Snowy owls, 19 October 2014

Next to it, this book, by Irishman Francis Orpen Morris: A History of British Birds. The photo shows a male and a female snowy owl.

Flycatchers and waxwing, 19 October 2014

A book from Germany was present as well. It was Deutsches Vogelbuch für Forst- und Landwirte, Jäger, Naturfreunde und Vogelliebhaber (1907). Kurt Floericke was the author. Albert Kull made the pictures. This page shows various Old World flycatcher species, and a Bohemian waxwing.

Cranes, 19 October 2014

Finally, a picture of cranes. Two demoiselle cranes, and a Siberian crane.

Old and new natural history books


Alexander Reeuwijk, Naturalis, 19 October 2014

This photo shows author Alexander Reeuwijk behind a table with old natural history books in Naturalis museum in Leiden, the Netherlands. Like the other photos of this blog post, this is a cellphone photograph, of 19 October 2014.

On that day, as this blog already noted, Remco Daalder, Amsterdam city ecologist, was awarded the Jan Wolkers Prize. This prize is named after famous Dutch artist and author Jan Wolkers. Natural history was one of his subjects. The Jan Wolkers Prize is for the best natural history book of the year in the Netherlands. Remco Daalder’s book is about swifts.

Remco Daalder’s book had been nominated for the prize shortlist along with four other books. One of them was Alexander Reeuwijk’s book about nineteenth century British naturalist and evolution theorist Alfred Russel Wallace and his travels in Indonesia.

The three other nominations were for Mathijs Deen, for a book on the Wadden Sea region; Bibi Dumon Tak for her children’s book on common animals; and various authors for a book on Planken Wambuis nature reserve.

Back to Alexander Reeuwijk. He presented his ten favourite natural history books from the Naturalis collections. These books were from the sixteenth till the twentieth centuries.

Pierre Belon's book, Naturalis, 19 October 2014

The oldest of Alexander’s ten books was from 1553. It was by Pierre Belon from France, about fish. Belon is often seen as the first ichthyologist. In Belon‘s time, fishes were not differentiated from aquatic mammals, aquatic invertebrates, etc. The book discussed over a 100 species for the first time ever.

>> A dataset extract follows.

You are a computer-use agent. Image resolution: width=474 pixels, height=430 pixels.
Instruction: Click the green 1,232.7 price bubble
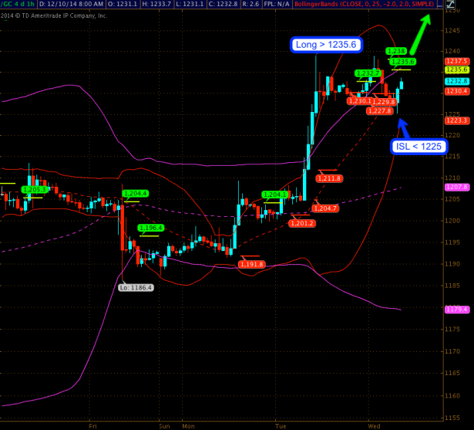coord(369,73)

The copy in Leiden is of De aquatilibus; the Latin translation of the French original.

Pierre Belon's book on sharks, Naturalis, 19 October 2014

The book contains many woodcut pictures, including of hammerheads and other sharks.

Alexander Reeuwijk’s next book was from five years later, from 1558. It was by Conrad Gessner from Switzerland.

Lobster, in Gessner's book, Naturalis, 19 October 2014

Gessner’s Historiae animalium was the first attempt to describe all the animals known. Including the lobster pictured here on a woodcut in the book.

Lobster, watercolour, Naturalis, 19 October 2014

The original watercolour depiction of the lobster, used for the woodcut, is also present in Naturalis.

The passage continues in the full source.